The Wilson Times reports local police say 32-year-old Sianeh Togbah Sherman stayed at a Sleep Inn near Interstate 95 on April 9. Family members say they were last in contact with her on April 10, and said she was in good spirits. The family says she was pursuing a modeling career.
Sherman is the mother of a 3-year-old and a 5-year-old. She is from Atglen, about 55 miles (88 km) west of Philadelphia.
Officers found Sherman’s belongings in the hotel room. Police say Sherman was driving a 2005 Volkswagen Touraeg with a Pennsylvania license plate.
Wilson police are working with the Pennsylvania State Police in the case.

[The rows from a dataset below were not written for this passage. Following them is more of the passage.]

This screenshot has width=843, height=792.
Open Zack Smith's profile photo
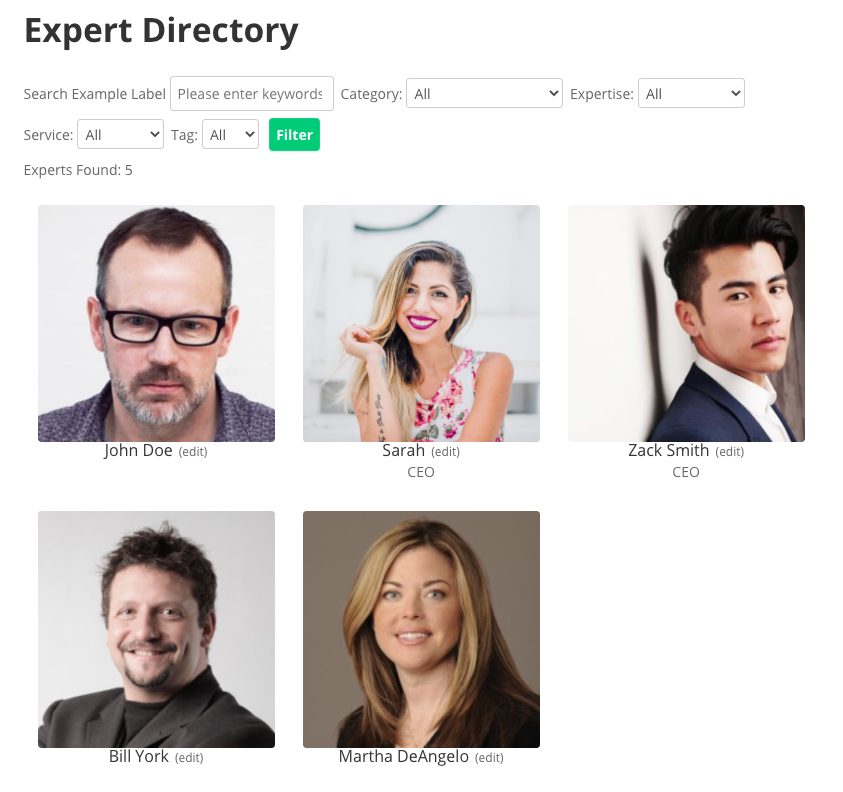click(x=686, y=323)
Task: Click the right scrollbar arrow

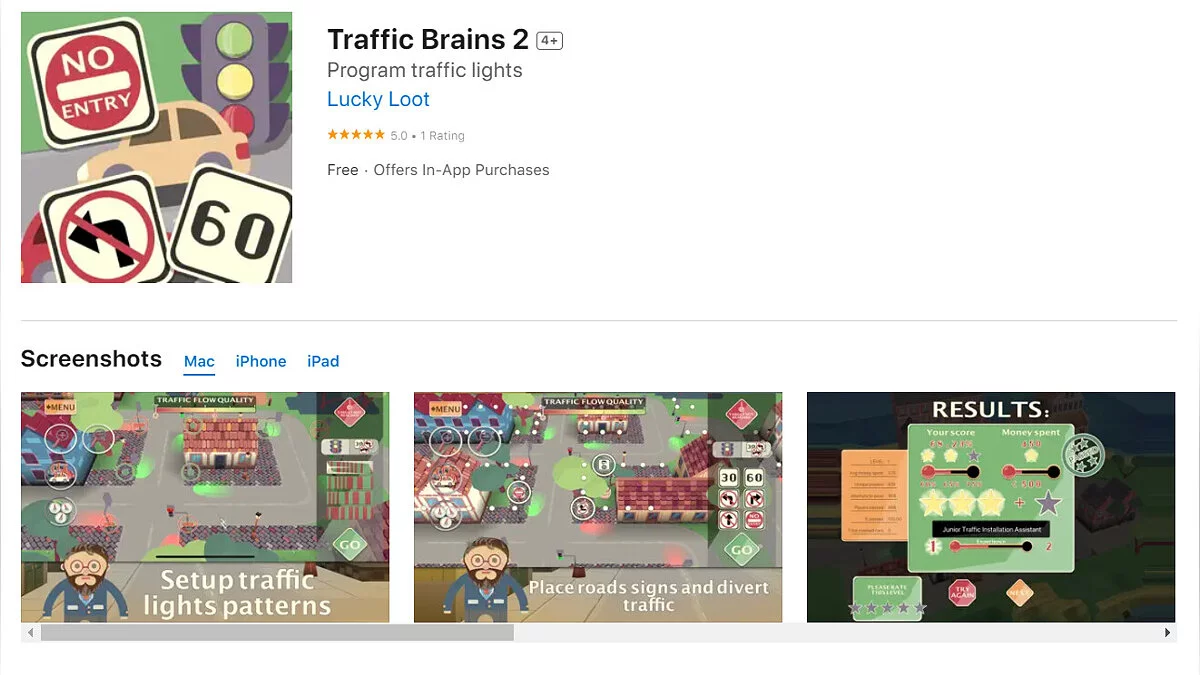Action: (x=1168, y=633)
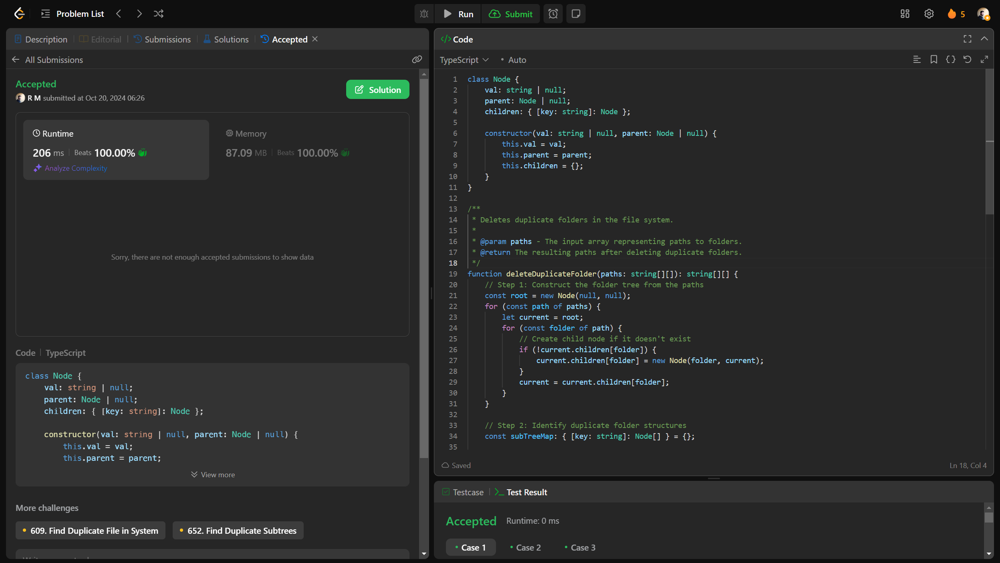This screenshot has width=1000, height=563.
Task: Toggle fullscreen for the Code panel
Action: 967,39
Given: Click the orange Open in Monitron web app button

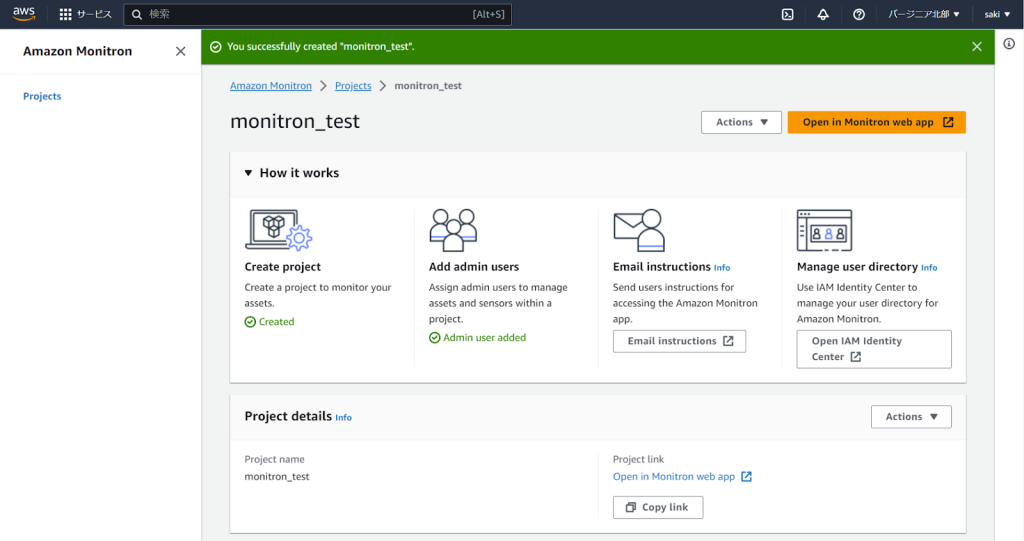Looking at the screenshot, I should tap(876, 122).
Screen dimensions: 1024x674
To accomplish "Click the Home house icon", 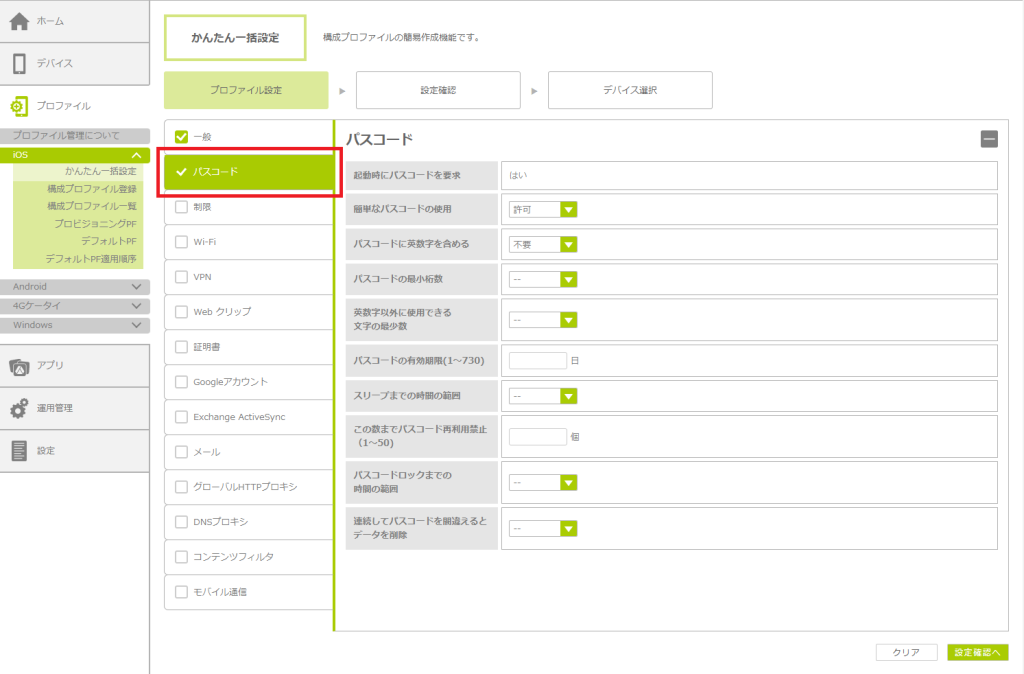I will [19, 21].
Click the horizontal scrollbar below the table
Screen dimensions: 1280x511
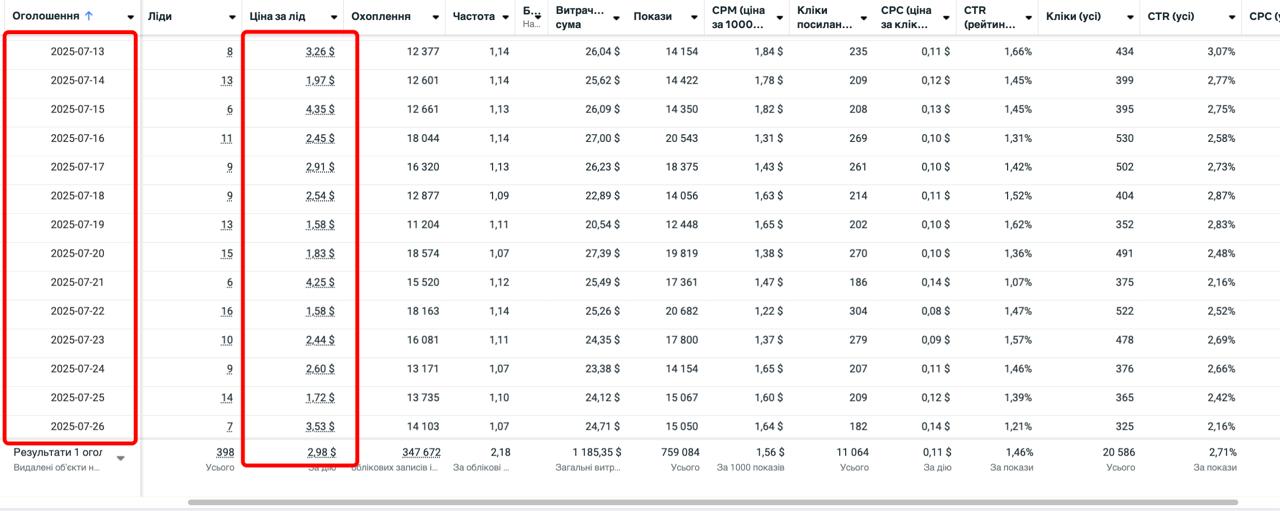click(712, 502)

Lawyers wrap up case blaming pork giant for ghastly smells
RALEIGH, N.C. (AP) – Jurors in North Carolina are getting a roundup of testimony in a lawsuit filed by neighbors of an industrial-scale swine operation.
The 10 plaintiffs contend that open-air cesspools of hog waste inflict intense, putrid smells on them that can’t be removed from clothing or household fabrics.
Lawyers for Virginia-based Smithfield Foods’ hog-production division who closed their case Tuesday maintain that the smells, traffic and noise don’t hurt the neighbors’ ability to enjoy their own property.
The jury has heard three weeks of testimony. This is the first of a series of test cases by more than 500 neighbors against the low-cost, high-volume methods used by the Chinese-owned company.
Lawyers for the neighbors say alternative methods don’t cause such a nuisance, but the company uses open-air cesspools because they’re cheap.
This story has been corrected to show that this lawsuit involves a portion, not all, of the more than 500 neighbors suing under nuisance claims.